Vous verrez sur la carte que le ruisseau de Goldbach, qui prend sa source
au-delà de la route d’Olmutz, va se jeter dans l’étang
de Menitz. Ce ruisseau, qui coule au fond d’un vallon dont les abords
sont assez raides, séparait les deux armées. La droite
des Austro-Russes s’appuyait à un bois escarpé, situé
en arrière de la maison de poste de Posoritz, au-delà
de la route d’Olmutz. Leur centre occupait Pratzen et le vaste plateau
de ce nom. Enfin, leur gauche était près des étangs
de Satchan et des marais qui l’avoisinent.
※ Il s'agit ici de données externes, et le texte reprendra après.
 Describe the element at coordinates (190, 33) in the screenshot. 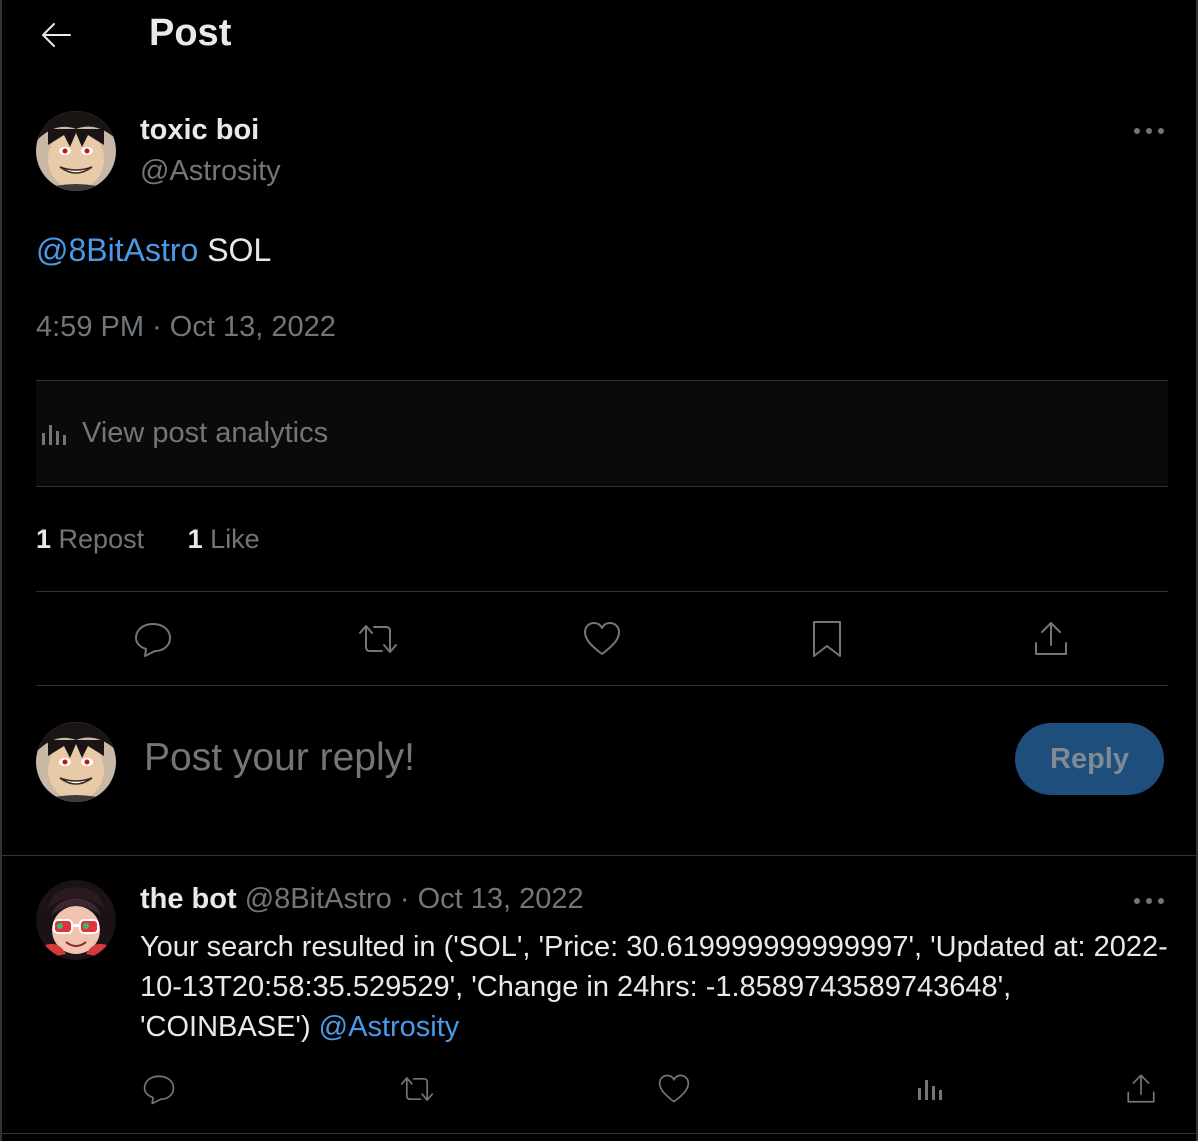

I see `page-title: Post` at that location.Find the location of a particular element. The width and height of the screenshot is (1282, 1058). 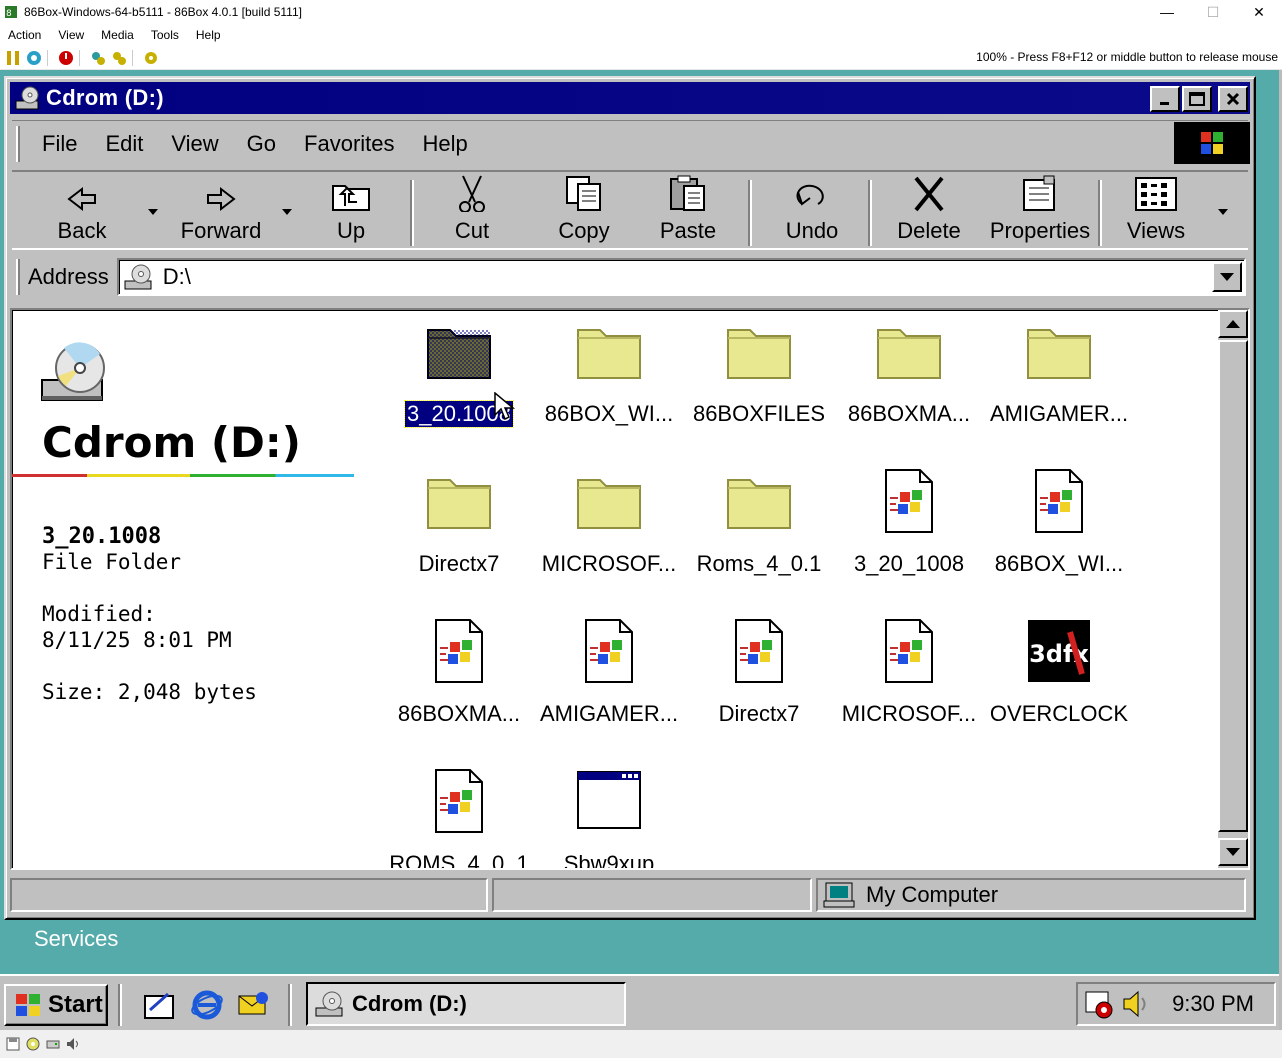

system-tray: 9:30 PM is located at coordinates (1176, 1004).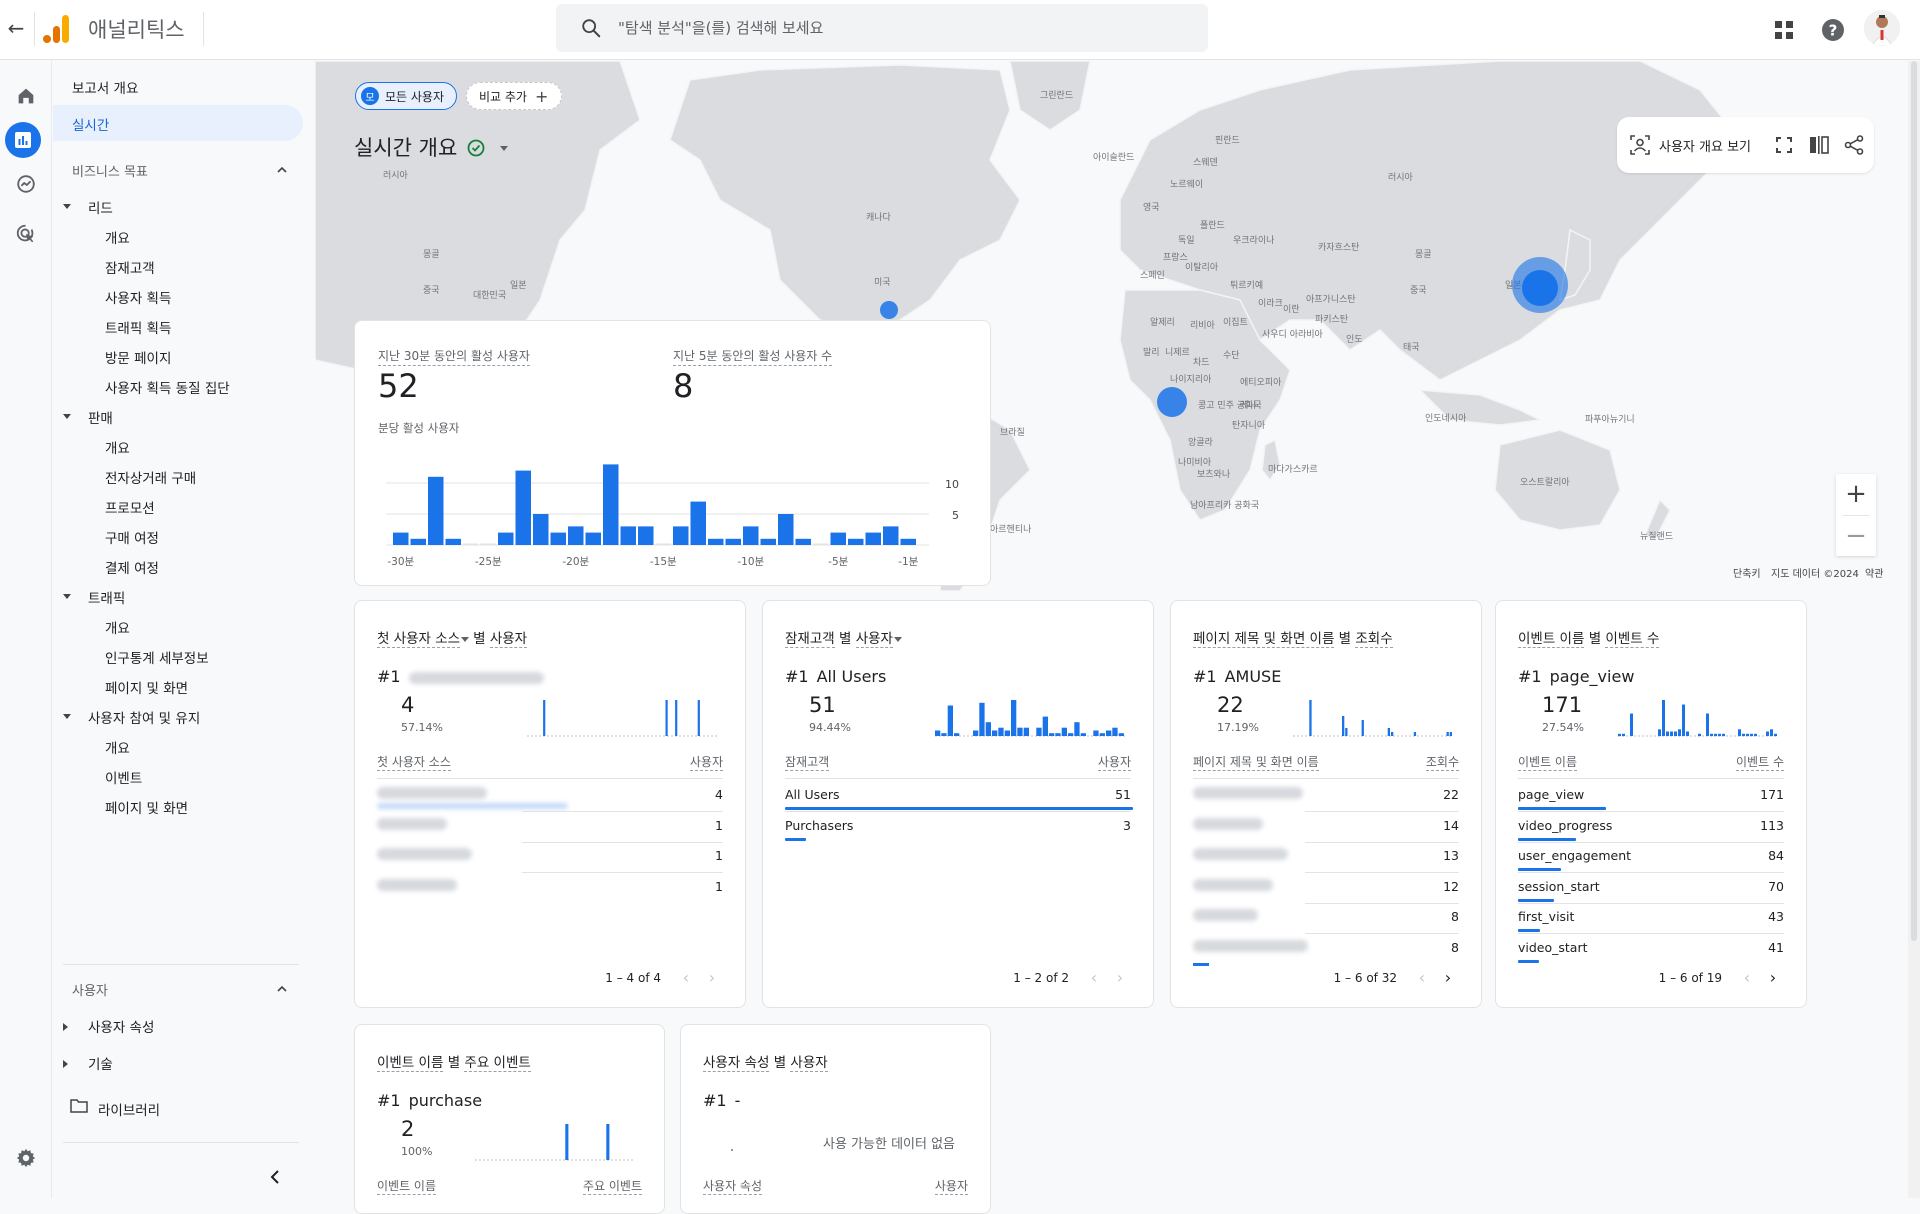  Describe the element at coordinates (819, 826) in the screenshot. I see `row-name: Purchasers` at that location.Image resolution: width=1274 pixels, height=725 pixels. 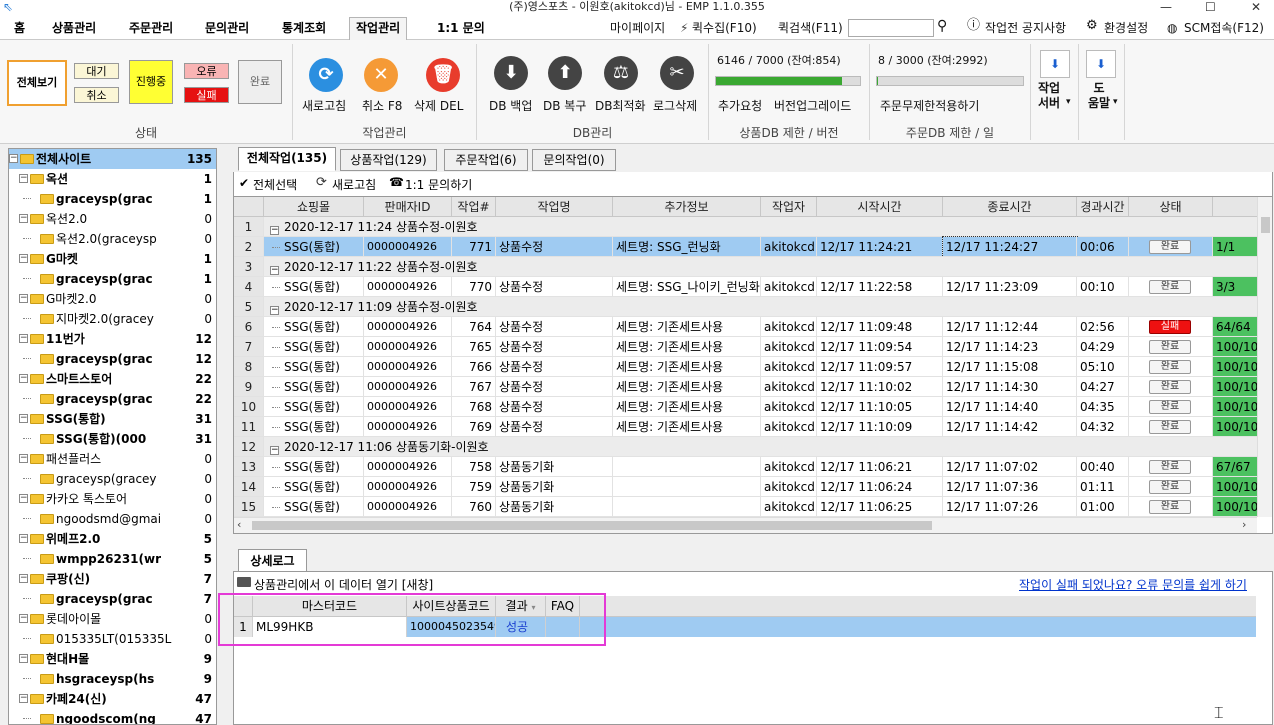 What do you see at coordinates (1266, 225) in the screenshot?
I see `scroll-thumb` at bounding box center [1266, 225].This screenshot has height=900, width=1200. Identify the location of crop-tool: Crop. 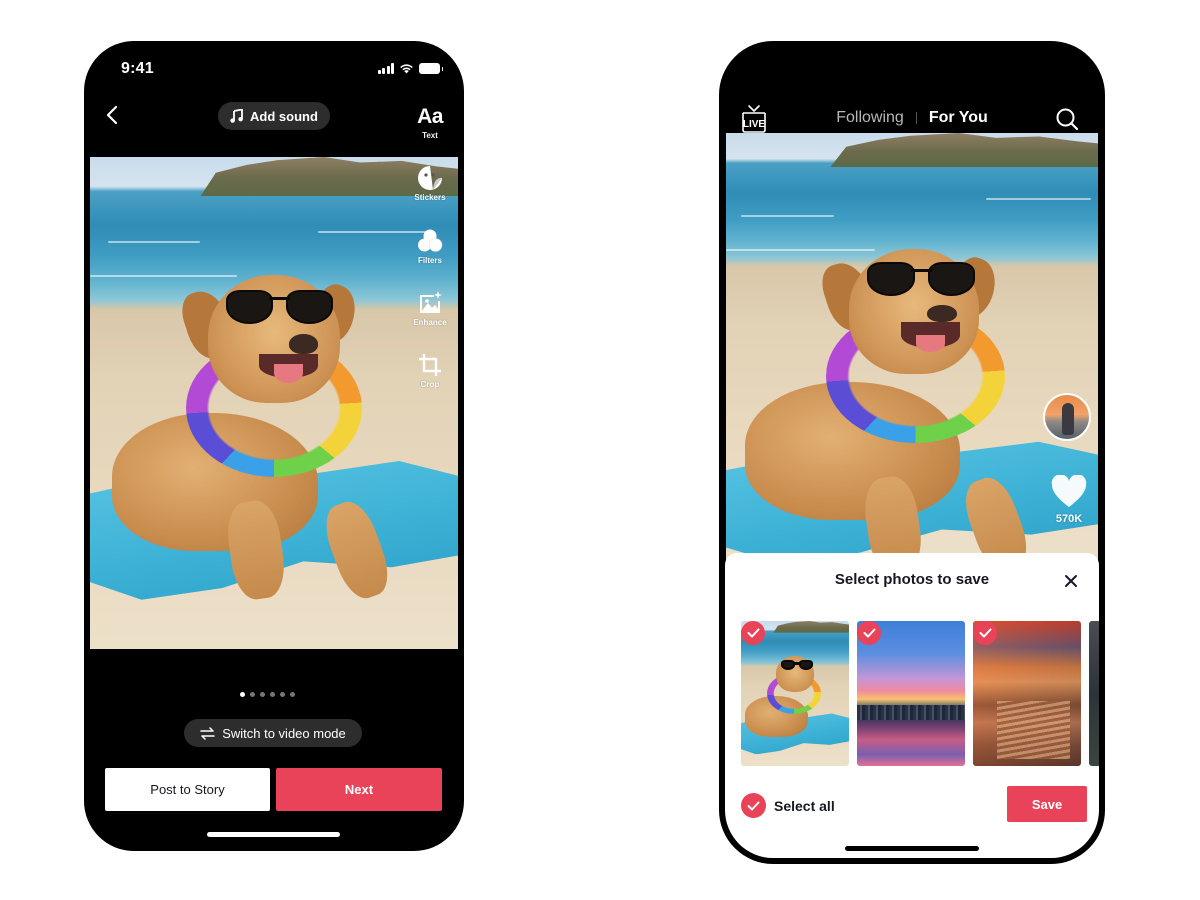
(430, 370).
L’empereur Napoléon
appuyait sa gauche à un mamelon d’un accès fort difficile,
que nos soldats d’Egypte nommèrent le Santon, parce qu’il était
surmonté d’une petite chapelle dont le toit avait la forme d’un
minaret. Le centre français était auprès de la
mare de Kobelnitz ; enfin la droite se trouvait à Telnitz. Mais
l’Empereur avait placé fort peu de monde sur ce point, afin d’attirer
les Russes sur le terrain marécageux où il avait préparé
leur défaite, en faisant cacher à Gross-Raigern, sur la
route de Vienne, le corps du maréchal Davout.